Some of those things are boring or personal, like chasing my two year old around in circles (like this mommy! just like this!) or taking care of my (seriously needy) yard or the endless march of church responsibilities that called on me a couple months ago.

But some of it is writing stuff.  That stuff you get to hear about.

First, the imminent: I am reaching the very tail end of the task list for EVERYTHING’S FINE.  Layout is done.  My editor is doing one last pass.  The cover is basically done.  I believe that I will get to share it with you next week!  Spoiler: it’s gorgeous.  SO THE BOOK WILL BE OUT IN JUNE!  I’m way excited, if you couldn’t tell.

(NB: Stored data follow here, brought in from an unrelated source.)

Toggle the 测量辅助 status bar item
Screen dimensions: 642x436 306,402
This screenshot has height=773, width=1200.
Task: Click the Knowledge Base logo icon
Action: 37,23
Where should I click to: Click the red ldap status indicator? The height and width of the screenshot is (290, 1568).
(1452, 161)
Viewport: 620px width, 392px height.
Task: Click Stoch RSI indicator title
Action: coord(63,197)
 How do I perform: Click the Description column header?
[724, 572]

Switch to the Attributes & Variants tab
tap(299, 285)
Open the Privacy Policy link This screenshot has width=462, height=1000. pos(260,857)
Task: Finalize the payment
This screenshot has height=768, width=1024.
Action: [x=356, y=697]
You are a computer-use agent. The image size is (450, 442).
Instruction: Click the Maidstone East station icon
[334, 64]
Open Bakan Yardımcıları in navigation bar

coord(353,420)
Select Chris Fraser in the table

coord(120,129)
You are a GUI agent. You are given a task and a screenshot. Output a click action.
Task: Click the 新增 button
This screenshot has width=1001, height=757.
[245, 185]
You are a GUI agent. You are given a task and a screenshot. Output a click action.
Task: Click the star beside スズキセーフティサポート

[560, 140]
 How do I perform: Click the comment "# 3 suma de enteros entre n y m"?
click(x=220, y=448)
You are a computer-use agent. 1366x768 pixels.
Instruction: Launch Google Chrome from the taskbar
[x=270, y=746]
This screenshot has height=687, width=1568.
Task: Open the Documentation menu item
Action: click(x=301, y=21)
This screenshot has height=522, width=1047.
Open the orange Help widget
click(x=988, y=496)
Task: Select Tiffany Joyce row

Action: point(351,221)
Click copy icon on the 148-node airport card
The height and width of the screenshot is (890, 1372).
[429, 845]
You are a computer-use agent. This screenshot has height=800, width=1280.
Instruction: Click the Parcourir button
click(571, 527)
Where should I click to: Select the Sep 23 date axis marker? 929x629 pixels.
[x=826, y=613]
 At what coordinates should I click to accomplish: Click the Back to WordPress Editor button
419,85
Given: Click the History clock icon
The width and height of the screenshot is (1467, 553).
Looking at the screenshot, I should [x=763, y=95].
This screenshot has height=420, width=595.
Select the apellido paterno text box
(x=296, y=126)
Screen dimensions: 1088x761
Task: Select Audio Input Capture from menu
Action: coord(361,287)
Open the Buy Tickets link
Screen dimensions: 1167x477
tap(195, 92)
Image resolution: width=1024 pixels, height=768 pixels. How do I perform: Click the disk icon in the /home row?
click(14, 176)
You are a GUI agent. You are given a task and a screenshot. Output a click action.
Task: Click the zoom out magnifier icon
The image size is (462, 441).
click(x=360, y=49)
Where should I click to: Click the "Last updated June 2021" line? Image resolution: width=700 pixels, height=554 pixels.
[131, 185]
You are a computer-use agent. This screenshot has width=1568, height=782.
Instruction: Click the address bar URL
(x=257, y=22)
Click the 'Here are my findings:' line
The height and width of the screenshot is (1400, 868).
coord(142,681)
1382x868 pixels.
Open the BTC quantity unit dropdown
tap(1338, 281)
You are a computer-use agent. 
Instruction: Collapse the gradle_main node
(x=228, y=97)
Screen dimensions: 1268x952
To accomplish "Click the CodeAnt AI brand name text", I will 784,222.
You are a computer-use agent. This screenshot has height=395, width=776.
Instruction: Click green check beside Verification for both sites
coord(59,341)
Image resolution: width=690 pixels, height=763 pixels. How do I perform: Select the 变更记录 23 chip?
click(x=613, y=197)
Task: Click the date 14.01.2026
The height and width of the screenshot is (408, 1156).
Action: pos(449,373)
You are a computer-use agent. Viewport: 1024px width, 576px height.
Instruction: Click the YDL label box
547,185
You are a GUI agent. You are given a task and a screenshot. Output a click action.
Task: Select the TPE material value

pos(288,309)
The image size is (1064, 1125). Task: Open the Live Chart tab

Second, the tedious: I’m doing a pass on a book that’s already been on submission once, because once I learned all that stuff about beats I discovered I need to revise basically everything I’ve ever written.  This book is no exception, and adding tons of beats to a 70,000 word manuscript is brain frying.   But I’m gaining new skills!  If there’s one thing you should never stop doing as a writer, it’s building new skills.  There are so many possible skills to have in your writing toolbox, your lifetime will not be enough to master them all.

Third, the endless: I’m also revising a book that my agent looked at last year.  It needed work.  In fact, I wrote the wrong book all together.  I am nearing the end of the rewrite now.  Have I written the right book this time?  I’m sitting on the edge of my seat, let me tell you.

Fourth, the new and shiny: I’ve started collaborating on a project with a writer friend of mine, who happens to be a freaking genius.  This may turn out to be a train wreck, but I hope not, because playing with this book is FUN.  I want it to be equally fun to read.  (We’re still in the outline stage.  If it turns into an actual, readable work, you will hear more.)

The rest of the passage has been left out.